Sunday, January 31, 2010
The Young Bithynian
"Antinoüs was the last sculptural type of male beauty to have been invented in the classical world – lush, melancholy and demure." Hadrian and the Triumph of Rome / Anthony Everitt
He lived from 29 November 111 to 30 October 130. After his death (by drowning, at age eighteen, in the Nile, under mysterious circumstances) Antinoüs was declared a god by his good friend the Emperor Hadrian. How short the life. How numerous the statues.
Images here.
Alphabetical Sonnet
Found
Agnus Dei reliquary, arquebuses,
Awls and astrolabes, beads, bellows, buckles, breech-blocks,
Candle holders, collars, cords and crucifixes;
Dagger hilts and dishes; ewers, esmerils and flintlocks.
Gaiters, goatskins, goblets, gunner's rules and glasses;
Heddles, holsters; ingots, jug-spouts, keys; a lion mask;
Mallets, Ming, muskets; nails; an oriflamme of damask;
Pearls, pellets; querns, ramrods, rings, and silver tasses.
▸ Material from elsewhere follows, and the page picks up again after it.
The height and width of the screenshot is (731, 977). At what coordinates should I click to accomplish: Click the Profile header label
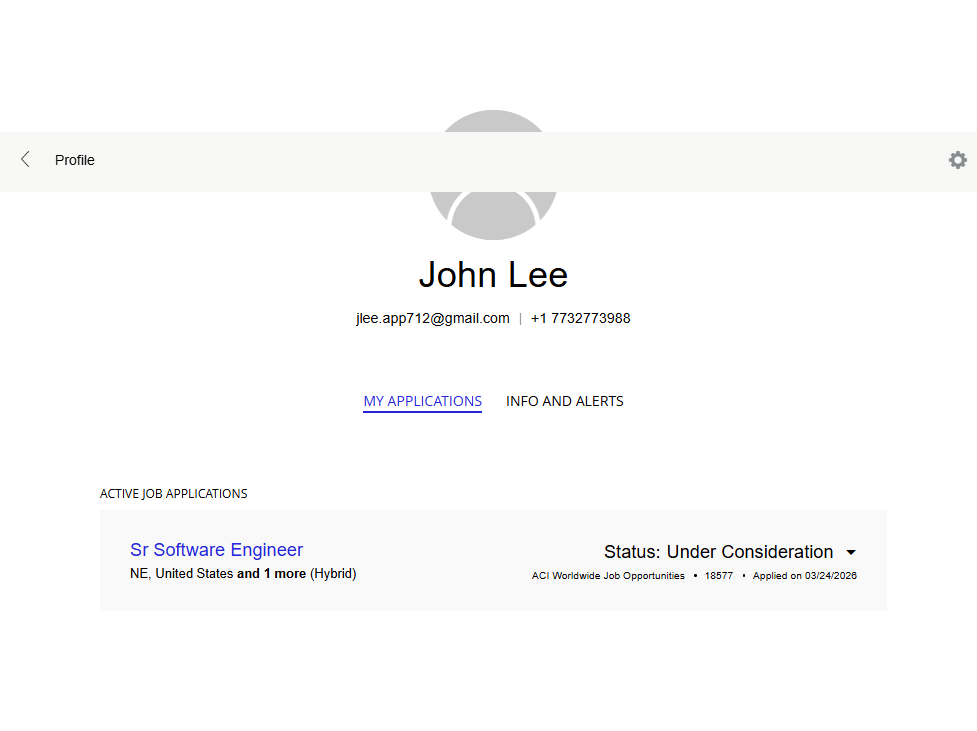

Spokes, shoes, shot, steelyards, shackles; two escudo pieces;
Toggles, tweezers, tambourines and taper-sticks;
Urns and ukeleles; vices, yokes, axes, adzes –
Not to mention the admiral's medallion,
Nor the golden chalice, nor the Eucharistic pyx;
All these were found on board the foundered Spanish galleon.
From Ciaran Carson's Collected Poems, a doorstop of a book, thick and solid as a brick. First published in Ireland in 2008 and now in the U.S. by Wake Forest University Press.
S.F. Pairs
Am fond of this set of cobbled-together door-and-window overhang-contrivances. They can be found and admired on the north side of 17th Street near Dolores in San Francisco.
Am fond of these ficus trees marching down the sidewalk. They are growing out of their small squares of bare earth on Treat near 18th Street in the Mission.
Am fond of the art-nouveau flourishes on the fire escape of this anonymous concrete hi-rise. It is downtown on Post near Powell.
Am fond of these sheer drapes on Haight Street. Starbursts or chrysanthemums?
Am fond of this hand-lettered web address in a shop window on Haight (though not fond at all of the paintings displayed in the window and for sale on the site).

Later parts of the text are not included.